My wife does not like sex
Dear Pastor,
My wife is 30 and I am 35. We have one child together, but I have three children with two different women. When I became a Christian, I decided to settle down.
I told the pastor that it was my desire to become a leader of the church, and he said all leaders should be married and set a good example to others.
There was this single girl who the pastor suggested that I talk to, to see if we could become friends. I started to talk to her and she was anxious for us to become friends. In my church they don't believe in going on dates. They feel that when you go on dates, you may have sex. I started to buy her little gifts, and we spent hours on the phone talking at nights.
After six months, I realised that I had grown to love this girl and we decided to see our pastor. He asked if we were sure that we loved each other and wanted to get married, and we said yes. So we planned a date. This girl did not have much experience with sex, but I was a bad man. She was not a virgin, but she only had sex twice before she met me. We started going for counselling and whenever the pastor mentioned sex, she was quiet. The congregation helped us with our wedding.
We did not have sex before our wedding and I must tell you that looking back, I can see why some men say that they are not buying 'puss in bag'. On our wedding night, I had to force myself on her to get her to open up to me. I succeeded, but then she cried for the rest of the night, and I had to hug her and apologise. The next day I tried again and it was the same thing.

## STORED RECORDS
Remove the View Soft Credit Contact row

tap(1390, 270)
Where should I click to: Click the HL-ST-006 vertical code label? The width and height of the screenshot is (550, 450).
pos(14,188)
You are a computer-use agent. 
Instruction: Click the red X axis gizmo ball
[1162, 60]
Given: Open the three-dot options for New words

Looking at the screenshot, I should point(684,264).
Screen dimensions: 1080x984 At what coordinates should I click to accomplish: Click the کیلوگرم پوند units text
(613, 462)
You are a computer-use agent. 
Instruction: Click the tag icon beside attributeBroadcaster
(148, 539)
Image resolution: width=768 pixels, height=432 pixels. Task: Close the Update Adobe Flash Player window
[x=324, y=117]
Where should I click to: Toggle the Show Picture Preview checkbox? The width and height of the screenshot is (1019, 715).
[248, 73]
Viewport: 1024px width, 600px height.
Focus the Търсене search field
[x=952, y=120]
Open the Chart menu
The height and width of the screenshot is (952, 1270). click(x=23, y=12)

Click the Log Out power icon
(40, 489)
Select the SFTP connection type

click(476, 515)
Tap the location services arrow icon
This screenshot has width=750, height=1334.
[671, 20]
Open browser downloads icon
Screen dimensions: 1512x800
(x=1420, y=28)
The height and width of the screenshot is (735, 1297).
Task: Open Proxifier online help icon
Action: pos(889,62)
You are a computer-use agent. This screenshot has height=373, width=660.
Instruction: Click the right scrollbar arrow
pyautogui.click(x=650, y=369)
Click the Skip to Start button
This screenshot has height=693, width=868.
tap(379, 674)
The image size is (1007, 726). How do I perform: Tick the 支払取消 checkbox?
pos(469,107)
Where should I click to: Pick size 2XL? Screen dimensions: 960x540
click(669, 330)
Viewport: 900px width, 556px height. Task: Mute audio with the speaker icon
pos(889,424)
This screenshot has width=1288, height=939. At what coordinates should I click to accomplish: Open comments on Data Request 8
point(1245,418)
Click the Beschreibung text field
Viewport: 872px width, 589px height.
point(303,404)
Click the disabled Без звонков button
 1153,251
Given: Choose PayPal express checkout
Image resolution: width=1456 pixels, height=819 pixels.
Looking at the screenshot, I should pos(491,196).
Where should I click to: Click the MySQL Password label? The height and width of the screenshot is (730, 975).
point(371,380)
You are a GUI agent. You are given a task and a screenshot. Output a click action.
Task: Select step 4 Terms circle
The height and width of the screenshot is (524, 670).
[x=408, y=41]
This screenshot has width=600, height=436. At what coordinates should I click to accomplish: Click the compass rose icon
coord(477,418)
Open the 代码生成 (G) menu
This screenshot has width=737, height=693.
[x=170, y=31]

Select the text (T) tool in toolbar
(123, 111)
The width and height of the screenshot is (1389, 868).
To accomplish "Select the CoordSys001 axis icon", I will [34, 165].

## SET EXERCISE A
Reproduce word for word the part of the letter to the pastor that begins at "There was this" and stops after "with our wedding.".
## SET EXERCISE B
Resume the letter to the pastor after its final sentence and carry it forward.

## EXERCISE RESPONSE A
There was this single girl who the pastor suggested that I talk to, to see if we could become friends. I started to talk to her and she was anxious for us to become friends. In my church they don't believe in going on dates. They feel that when you go on dates, you may have sex. I started to buy her little gifts, and we spent hours on the phone talking at nights.
After six months, I realised that I had grown to love this girl and we decided to see our pastor. He asked if we were sure that we loved each other and wanted to get married, and we said yes. So we planned a date. This girl did not have much experience with sex, but I was a bad man. She was not a virgin, but she only had sex twice before she met me. We started going for counselling and whenever the pastor mentioned sex, she was quiet. The congregation helped us with our wedding.

## EXERCISE RESPONSE B
I asked her if I was too big and she said no, but she does not like sex. I got some cream and I anointed her vagina to make it easier for her, but she started crying again. Things improved as the weeks went by, because I decided I would not give up and I wanted to have sex. She stopped crying after I called one of my babymothers and asked her to meet with me for some sex.
I am not enjoying my married life because my wife and I are always fussing over sex. Sometimes I would love for my wife to touch me, but anytime I touch her, she pulls away. I told her that I will talk to the pastor about her problem, but she said she doesn't want him to know our business. So I am turning to you, and I am wondering whether you would meet with us and give us some suggestions.
C.A.
Dear C.A.,
Some women are highly sexual and they would run down their husbands to have sex. I was counselling a couple and they were very open.
The husband said he was unable to keep up with his wife when it came to sex. Even when he was not in the mood, she would demand sex, and sometimes he tried to get away from her. She used to chase him in the house and damage the furniture. He had to yield to her.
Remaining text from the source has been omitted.